Each line of the records containing "pixels" is to be copied out and returned.
↓
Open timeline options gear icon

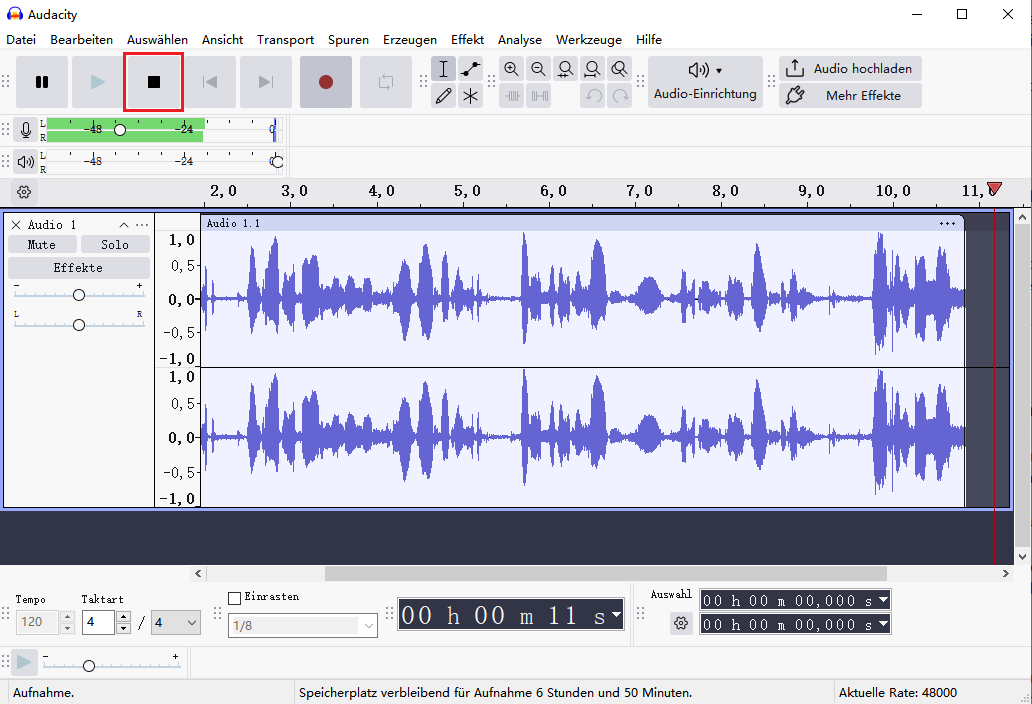pyautogui.click(x=24, y=192)
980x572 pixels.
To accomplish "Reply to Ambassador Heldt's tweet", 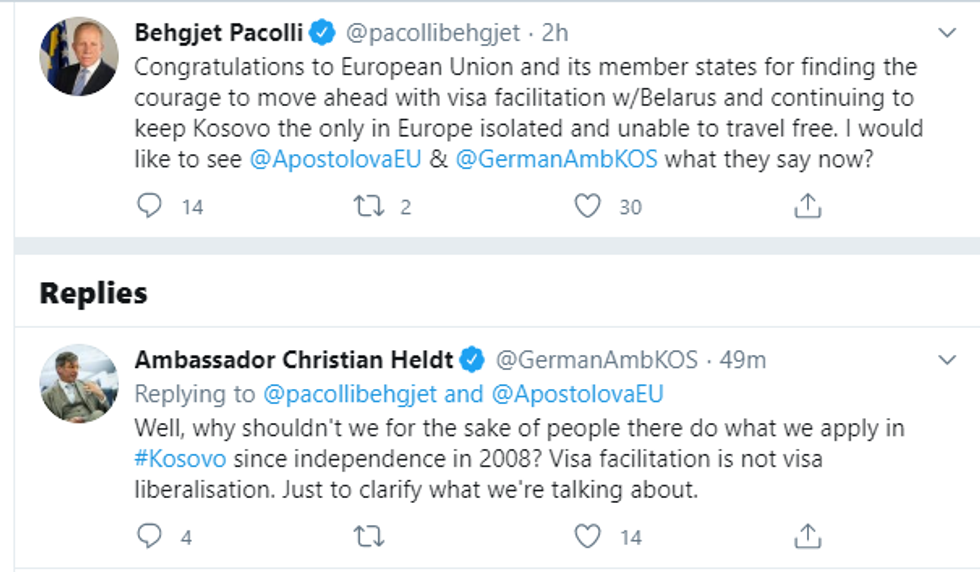I will click(x=149, y=537).
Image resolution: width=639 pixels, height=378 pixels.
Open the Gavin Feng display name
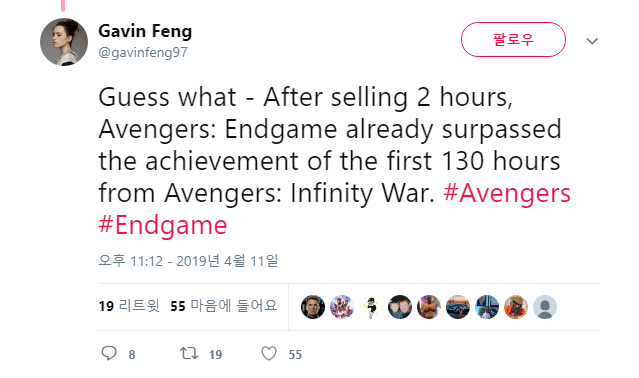pos(145,31)
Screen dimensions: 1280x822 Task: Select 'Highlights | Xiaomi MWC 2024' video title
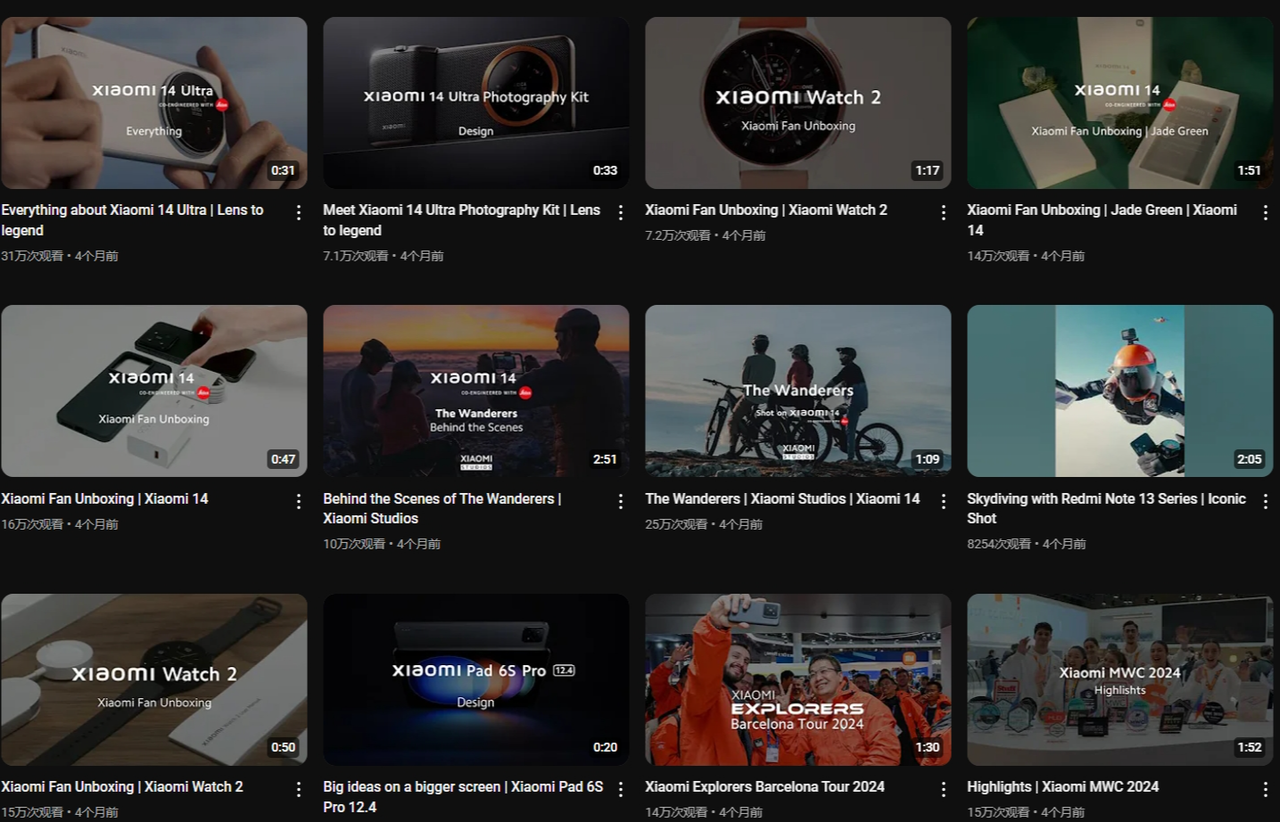pos(1063,787)
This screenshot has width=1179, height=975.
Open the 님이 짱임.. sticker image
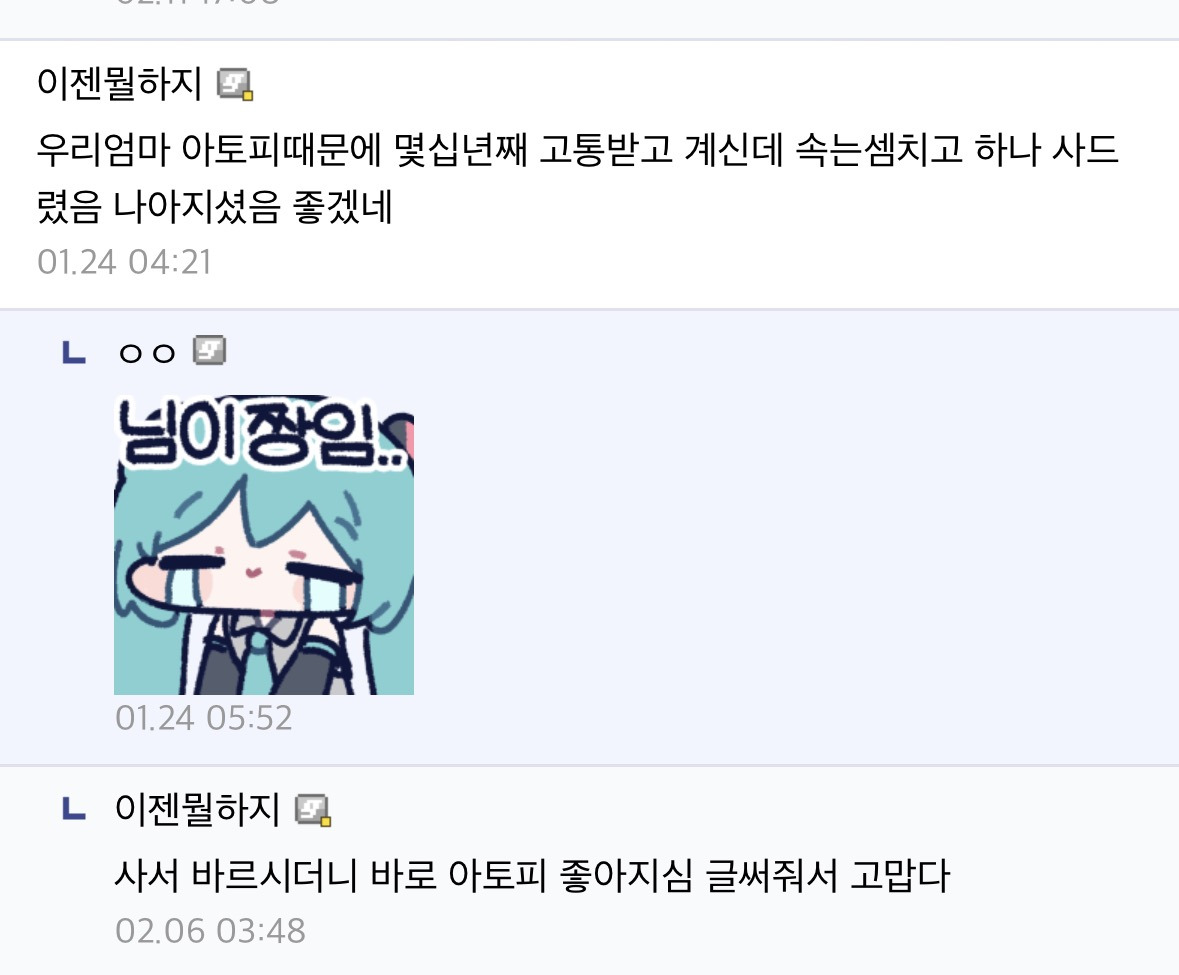[x=264, y=544]
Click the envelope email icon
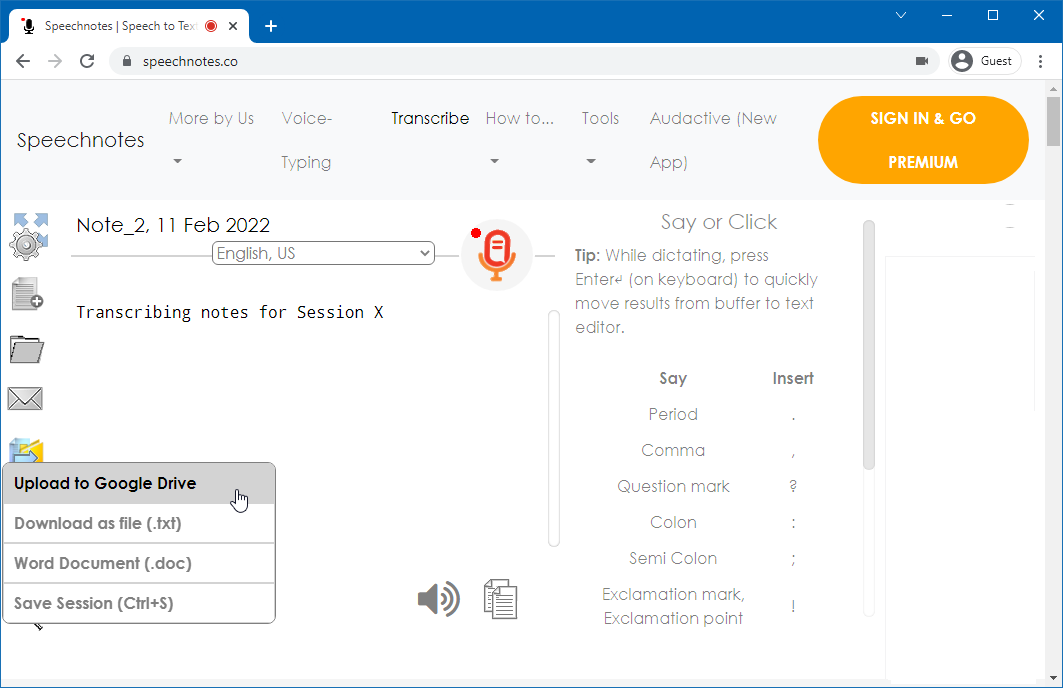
↑
◆ SOLUTION TO THIS TASK ◆
980x572 pixels.
Image resolution: width=639 pixels, height=378 pixels.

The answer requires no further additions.